To test his hunch, Olshansky collected the birth, death, and inauguration dates of every American president that died of natural causes. (He also included living presidents.) Then, based on their time in office, he estimated their projected lifespans under Dr. Roizen's "accelerated aging" theory.
Two-thirds of presidents lived (or are living) longer than their projected lifespans, Olshansky found. What's more, two-thirds also made it past the average lifespan of men in their age group.

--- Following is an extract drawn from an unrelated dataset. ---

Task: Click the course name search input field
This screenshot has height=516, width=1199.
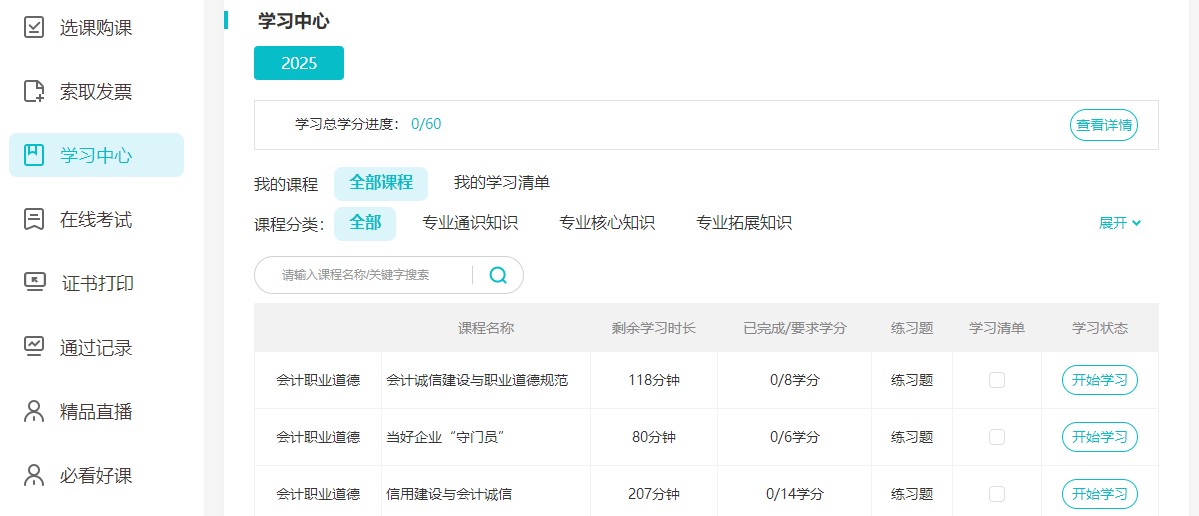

"The first eight presidents lived an average of 79.8 years during a time when life expectancy for men was under 40," says Olshansky, whose findings were published today in the Journal of the American Medical Association. "It seems like most presidents live exceptionally long lives."
If that's the case, what explains the rapidly graying hair and premature wrinkles that seem to beset presidents? (Obama isn’t the only president whose visible aging has attracted attention: In years past, the media hasn't failed to note that Bill Clinton was white-haired by the time he left office, that Jimmy Carter had baggier eyes, and that George W. Bush developed new lines across his forehead.)
The obvious answer is that U.S. presidents are simply older when they leave the White House as when they enter. They also take office in their mid-50s, on average—a stage in life when the external signs of aging tend to become more pronounced in men.
In addition, Olshansky suspects, high levels of stress may indeed contribute to superficial aging, even if they don't shorten lifespan. "There is good, strong literature to suggest that stress can lead to accelerated graying of hair," he says. "There's no question that stress has a powerful effect, but at least with regard to the presidents, it doesn't appear to be making them die sooner."
Olshanksy plans to study people in other high-stress jobs—like CEOs of insurance companies—to test whether stress really does influence how old they look.
Either way, he says, Obama and other stressed-out workers shouldn’t fret over their appearance. "No one dies from gray hair and wrinkles," he says.